▶ PROMPT: Copy out every line of the material below that contains the string "dimensions", treating uppercase and lowercase letters as different.

▶ INPUT RECORDS:
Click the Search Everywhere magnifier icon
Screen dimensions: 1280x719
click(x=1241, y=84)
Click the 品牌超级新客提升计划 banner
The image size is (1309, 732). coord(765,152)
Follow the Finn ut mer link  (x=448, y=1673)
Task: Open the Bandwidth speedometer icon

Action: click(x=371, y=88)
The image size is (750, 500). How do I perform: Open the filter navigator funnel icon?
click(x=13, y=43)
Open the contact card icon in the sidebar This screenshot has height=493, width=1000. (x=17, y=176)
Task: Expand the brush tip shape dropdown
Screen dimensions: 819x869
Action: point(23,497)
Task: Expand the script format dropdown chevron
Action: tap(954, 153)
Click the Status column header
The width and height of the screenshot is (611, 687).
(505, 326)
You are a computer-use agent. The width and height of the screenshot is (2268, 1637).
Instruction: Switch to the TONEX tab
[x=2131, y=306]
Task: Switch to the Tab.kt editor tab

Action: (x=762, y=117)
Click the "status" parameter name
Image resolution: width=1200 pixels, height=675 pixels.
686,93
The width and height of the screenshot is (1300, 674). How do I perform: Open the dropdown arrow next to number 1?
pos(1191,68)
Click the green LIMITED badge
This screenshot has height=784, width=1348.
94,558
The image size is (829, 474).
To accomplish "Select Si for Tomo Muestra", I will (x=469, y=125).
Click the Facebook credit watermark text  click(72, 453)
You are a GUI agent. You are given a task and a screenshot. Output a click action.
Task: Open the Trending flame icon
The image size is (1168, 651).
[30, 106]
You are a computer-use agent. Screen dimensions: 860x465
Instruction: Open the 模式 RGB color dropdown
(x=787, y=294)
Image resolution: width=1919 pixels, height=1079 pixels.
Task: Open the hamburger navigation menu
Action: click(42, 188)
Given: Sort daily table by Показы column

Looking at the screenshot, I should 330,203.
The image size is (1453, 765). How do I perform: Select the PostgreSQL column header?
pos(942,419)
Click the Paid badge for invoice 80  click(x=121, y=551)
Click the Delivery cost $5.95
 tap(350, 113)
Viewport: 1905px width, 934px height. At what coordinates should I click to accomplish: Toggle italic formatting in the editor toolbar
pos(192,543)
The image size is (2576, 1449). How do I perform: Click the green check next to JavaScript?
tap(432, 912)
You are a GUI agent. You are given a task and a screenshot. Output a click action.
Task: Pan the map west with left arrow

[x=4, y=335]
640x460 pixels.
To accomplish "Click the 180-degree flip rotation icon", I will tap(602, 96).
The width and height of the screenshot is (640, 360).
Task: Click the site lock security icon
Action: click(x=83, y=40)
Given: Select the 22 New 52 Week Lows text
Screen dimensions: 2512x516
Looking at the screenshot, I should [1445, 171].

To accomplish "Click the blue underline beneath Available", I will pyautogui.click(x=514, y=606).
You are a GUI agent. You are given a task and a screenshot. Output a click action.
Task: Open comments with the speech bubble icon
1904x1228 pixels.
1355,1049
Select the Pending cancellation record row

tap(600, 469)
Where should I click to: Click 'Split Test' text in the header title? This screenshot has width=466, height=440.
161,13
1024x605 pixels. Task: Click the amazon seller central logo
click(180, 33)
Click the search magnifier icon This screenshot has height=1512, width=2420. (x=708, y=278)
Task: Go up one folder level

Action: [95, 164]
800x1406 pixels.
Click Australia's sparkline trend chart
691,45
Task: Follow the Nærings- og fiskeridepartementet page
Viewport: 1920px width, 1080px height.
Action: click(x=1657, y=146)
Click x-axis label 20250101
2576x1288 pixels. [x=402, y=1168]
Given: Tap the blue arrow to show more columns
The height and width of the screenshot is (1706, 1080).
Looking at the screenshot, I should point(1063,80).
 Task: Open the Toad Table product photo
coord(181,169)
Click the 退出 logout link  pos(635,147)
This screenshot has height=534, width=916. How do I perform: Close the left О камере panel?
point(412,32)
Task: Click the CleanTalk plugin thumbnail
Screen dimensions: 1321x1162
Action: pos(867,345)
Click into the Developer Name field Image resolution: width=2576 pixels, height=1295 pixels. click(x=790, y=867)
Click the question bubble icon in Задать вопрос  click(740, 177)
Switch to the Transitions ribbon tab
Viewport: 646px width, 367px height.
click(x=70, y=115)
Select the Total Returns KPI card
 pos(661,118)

▶ ANSWER IN FULL:
Screen dimensions: 1280x719
Screen dimensions: 819x869
You are a computer-use agent. Screen dimensions: 860x465
Screen dimensions: 2512x516
Screen dimensions: 1321x1162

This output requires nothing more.